[begin Dataset rows]

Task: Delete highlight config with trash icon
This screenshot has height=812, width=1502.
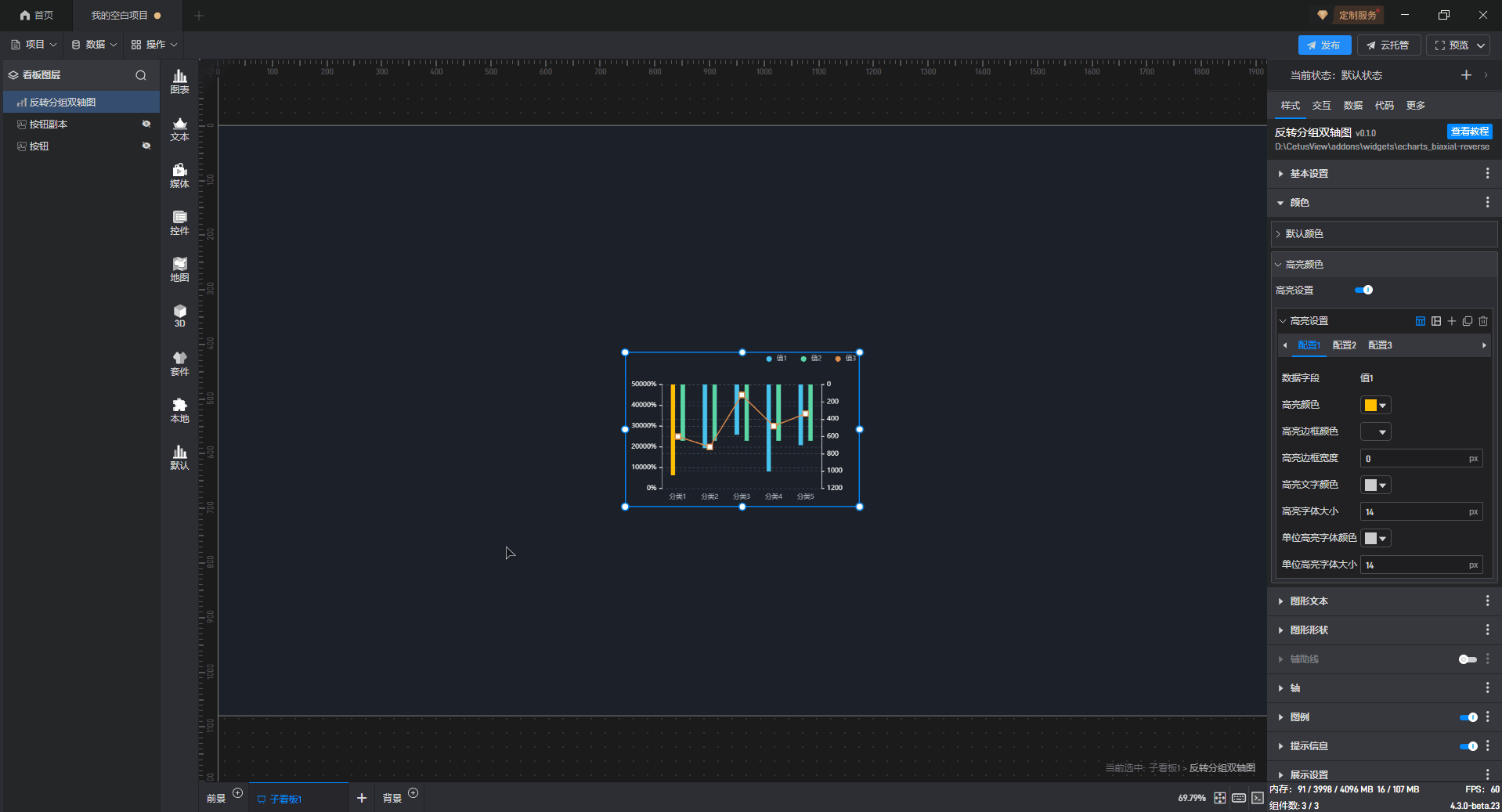Action: tap(1483, 321)
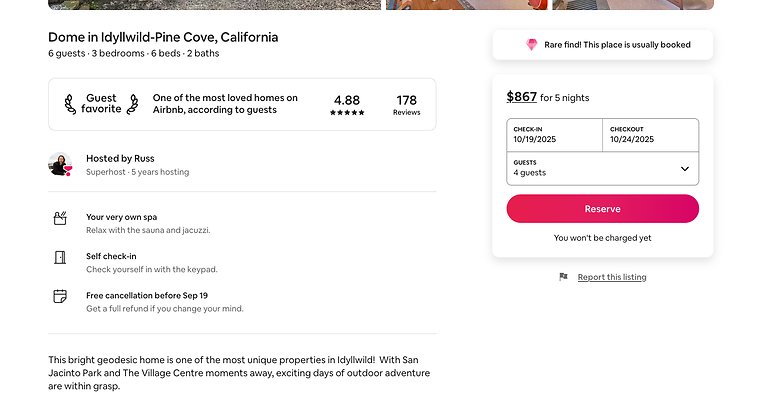The image size is (767, 400).
Task: Click the right laurel Guest favorite icon
Action: [x=132, y=104]

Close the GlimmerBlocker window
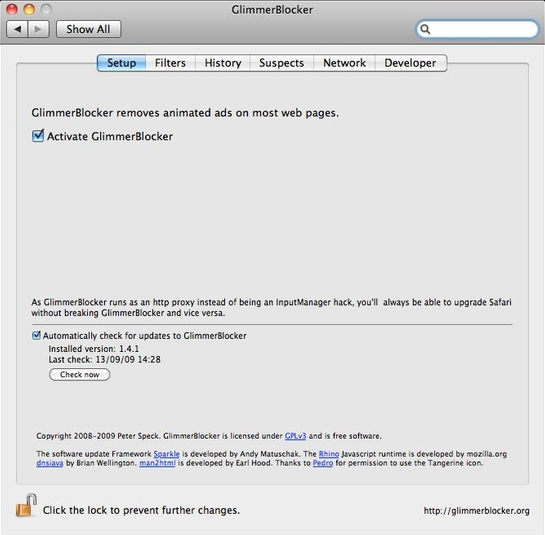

[end Dataset rows]

■ **To do**
Could you copy out all of the lines above word for word, leaving out the pictures?

■ **Answer to the exercise**
Task: Delete highlight config with trash icon
This screenshot has height=812, width=1502.
Action: tap(1483, 321)
The image size is (767, 400).
Task: Click the right laurel Guest favorite icon
Action: [x=132, y=104]

Close the GlimmerBlocker window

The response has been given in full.